Pada kesempatan kali ini, penulis
mengucapkan terima kasih atas pihak-pihak yang terkait yang telah memberikan
dukungan dan dorongan dalam bentuk apapun sehingga dapat terlaksananya
penyusunan makalah ini. Semoga makalah in dapat bermanfaat bagi para pembaca.
Penyusunan makalah ini masih jauh
dari sempurna. Oleh karena itu, penulis berterima kasih atas saran dan kritik
yang membangun agar dalam penyusunan makalah yang selanjutnya dapat lebih
disempurnakan. Sebelumnya, saya mengucapkan terima kasih.
PENDAHULUAN
A. Latar Belakang
Persaingan global merupakan momok
yang mengerikan bagi para pengusaha industri terutama industri menengah dan
kecil. Dengan adanya ACFTA, hal in menjadi monster yang menyeramkan.
Permasalahan ekonomi kerap kali muncul mengenai berbagai pemenuhan kebutuhan
masyarakat yang semakin beragam dan meningkat. Maka dari itu, dampak akan
perekonomian Indonesia adanya perjanjian AFTA-China harus lebih diperhatikan.

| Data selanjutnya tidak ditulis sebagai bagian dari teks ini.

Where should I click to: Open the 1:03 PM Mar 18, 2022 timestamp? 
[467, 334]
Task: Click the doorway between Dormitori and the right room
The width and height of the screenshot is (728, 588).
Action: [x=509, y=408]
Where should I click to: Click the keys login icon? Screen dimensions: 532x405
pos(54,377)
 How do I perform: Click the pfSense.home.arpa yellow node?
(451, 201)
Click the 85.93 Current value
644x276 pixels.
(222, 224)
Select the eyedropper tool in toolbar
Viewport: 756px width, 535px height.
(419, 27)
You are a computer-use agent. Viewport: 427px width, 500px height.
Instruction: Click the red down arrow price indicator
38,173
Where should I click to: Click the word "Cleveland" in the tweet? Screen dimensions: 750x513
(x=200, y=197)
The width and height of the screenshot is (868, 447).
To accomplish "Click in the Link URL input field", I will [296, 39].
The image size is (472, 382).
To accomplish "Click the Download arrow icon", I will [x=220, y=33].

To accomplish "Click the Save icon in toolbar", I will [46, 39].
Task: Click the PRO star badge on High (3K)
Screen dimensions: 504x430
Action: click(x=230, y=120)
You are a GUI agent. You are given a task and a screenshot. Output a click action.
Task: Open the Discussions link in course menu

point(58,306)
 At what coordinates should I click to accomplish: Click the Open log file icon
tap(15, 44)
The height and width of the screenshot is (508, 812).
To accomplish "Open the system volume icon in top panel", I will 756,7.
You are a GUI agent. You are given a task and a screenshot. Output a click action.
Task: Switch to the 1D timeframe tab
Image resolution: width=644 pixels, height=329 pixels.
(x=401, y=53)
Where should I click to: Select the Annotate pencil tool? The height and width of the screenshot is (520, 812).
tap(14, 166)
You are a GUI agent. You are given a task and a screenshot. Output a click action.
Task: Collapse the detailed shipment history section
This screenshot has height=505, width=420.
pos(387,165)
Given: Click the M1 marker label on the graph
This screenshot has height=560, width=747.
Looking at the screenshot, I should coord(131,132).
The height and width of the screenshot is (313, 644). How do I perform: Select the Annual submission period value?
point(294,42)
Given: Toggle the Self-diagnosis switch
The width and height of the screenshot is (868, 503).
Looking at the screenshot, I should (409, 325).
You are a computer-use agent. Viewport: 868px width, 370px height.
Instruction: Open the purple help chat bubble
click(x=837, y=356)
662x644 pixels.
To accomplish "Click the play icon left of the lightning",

Hal ini perlu adanya solusi, pemikiran dan sikap/ mental yang harus
dipersiapkan dalam menghadapi persaingan global ini.
B. Maksud dan Tujuan
• Tujuan diadakannya penyusunan
makalah in adalah guna memenuhi salah satu
tugas mata kuliah Perekonomian
Indonesia.
• Maksud dari adanya penyusunan
makalah ini adalah sebagai berikut :
a) menilai dampak positif dan
negatif dari adanya ACFTA
b) mengetahui sejauh mana persiapan
Indonesia dalam menghadapi persaingan global.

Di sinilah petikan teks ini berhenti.